• SET EXERCISE:
Rewrite the records from the line containing "Ciudadanía Global (57, 166)" down to the line containing "Chronology (318, 60)", substituting "Inicio" for "Home" and leaving everything else unchanged. Omit the pictures from your answer.

• RECORDS SHOWN:
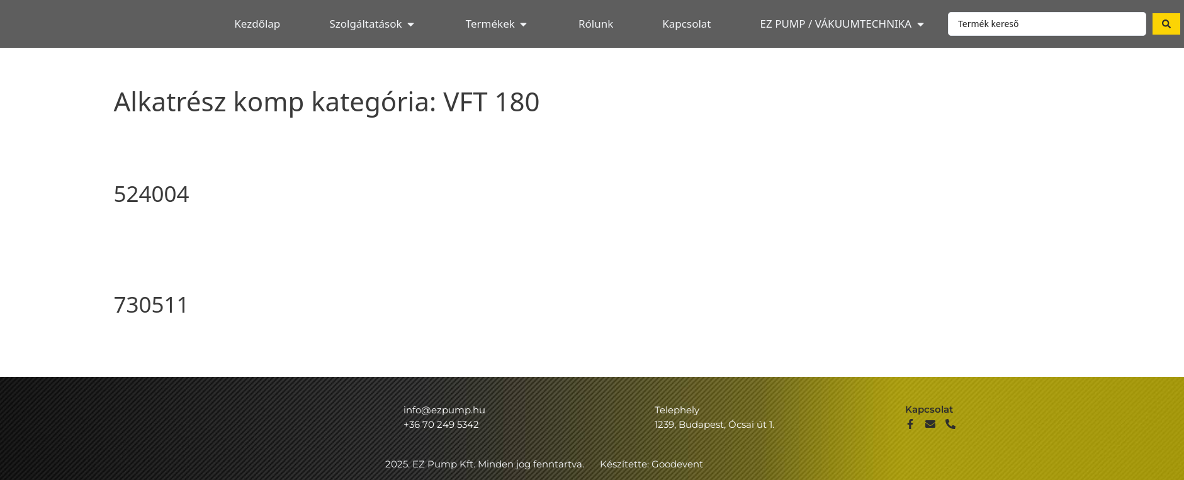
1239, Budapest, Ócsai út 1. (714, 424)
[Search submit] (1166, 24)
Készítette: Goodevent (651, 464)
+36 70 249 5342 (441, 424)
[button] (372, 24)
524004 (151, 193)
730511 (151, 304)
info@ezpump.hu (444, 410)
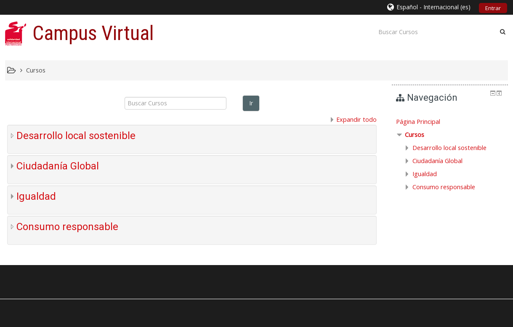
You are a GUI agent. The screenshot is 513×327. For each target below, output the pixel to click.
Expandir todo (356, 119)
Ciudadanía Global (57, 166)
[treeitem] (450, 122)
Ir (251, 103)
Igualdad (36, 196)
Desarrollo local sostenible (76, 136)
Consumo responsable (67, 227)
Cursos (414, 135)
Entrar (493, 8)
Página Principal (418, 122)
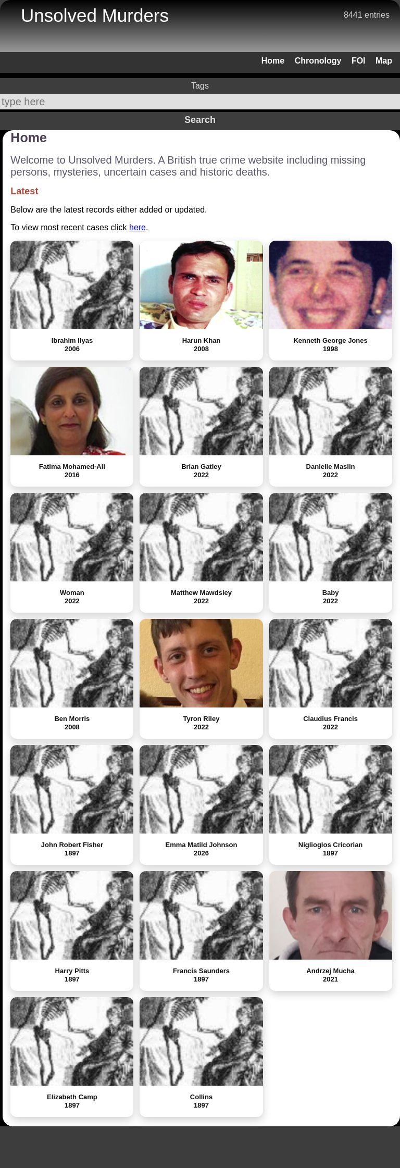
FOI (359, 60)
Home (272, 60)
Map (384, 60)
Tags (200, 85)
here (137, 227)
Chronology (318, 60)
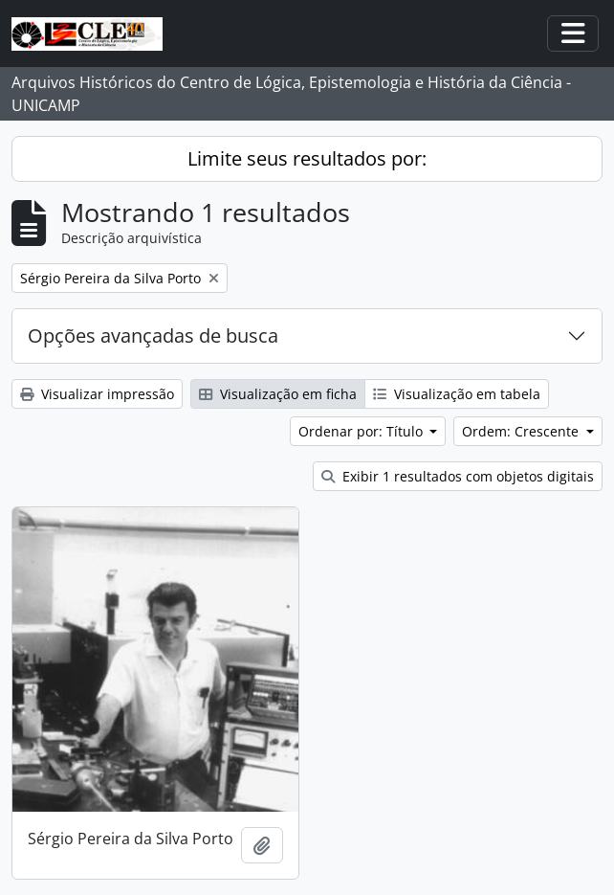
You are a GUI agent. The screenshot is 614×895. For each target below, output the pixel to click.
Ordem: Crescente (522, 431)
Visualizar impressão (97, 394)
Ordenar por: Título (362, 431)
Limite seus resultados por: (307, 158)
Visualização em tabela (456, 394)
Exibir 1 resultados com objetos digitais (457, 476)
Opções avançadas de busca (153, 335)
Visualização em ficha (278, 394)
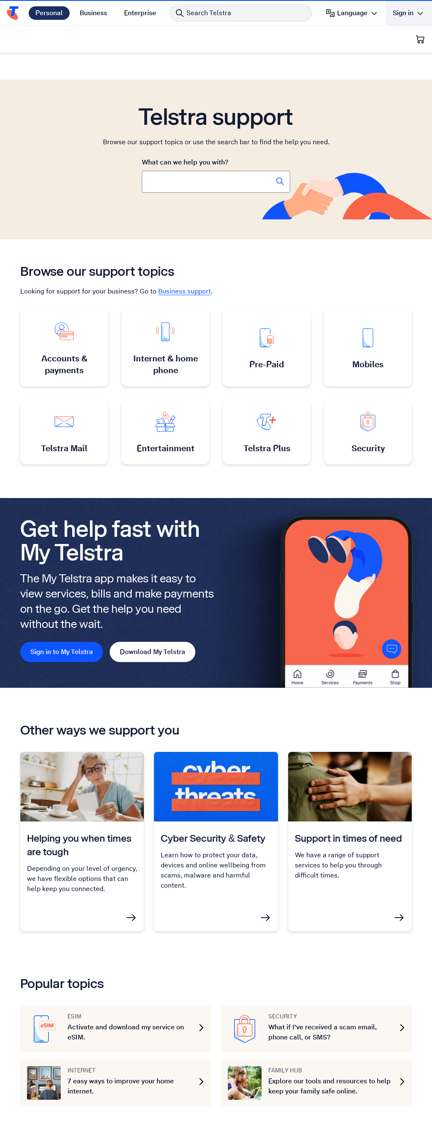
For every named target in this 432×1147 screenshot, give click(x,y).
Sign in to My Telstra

• ANSWER IN FULL:
Ciudadanía Global (57, 166)
[treeitem] (450, 122)
Ir (251, 103)
Igualdad (36, 196)
Desarrollo local sostenible (76, 136)
Consumo responsable (67, 227)
Cursos (414, 135)
Entrar (493, 8)
Página Principal (418, 122)
FOI (359, 60)
Inicio (272, 60)
Map (384, 60)
Tags (200, 85)
here (137, 227)
Chronology (318, 60)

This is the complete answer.